Dataset entries

☆ ☆ ☆ ☆ ☆ ☆ ☆

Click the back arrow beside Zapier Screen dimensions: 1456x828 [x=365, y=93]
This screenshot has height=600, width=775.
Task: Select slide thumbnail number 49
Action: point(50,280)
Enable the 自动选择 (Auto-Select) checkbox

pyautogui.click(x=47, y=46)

☆ ☆ ☆ ☆ ☆ ☆ ☆

- _REQUEST_:
Recast the lines of the listing above as a numbered list, leaving out any blank lines.

- _RESULT FOR THIS TASK_:
1. Click the back arrow beside Zapier Screen dimensions: 1456x828 [x=365, y=93]
2. This screenshot has height=600, width=775.
3. Task: Select slide thumbnail number 49
4. Action: point(50,280)
5. Enable the 自动选择 (Auto-Select) checkbox
6. pyautogui.click(x=47, y=46)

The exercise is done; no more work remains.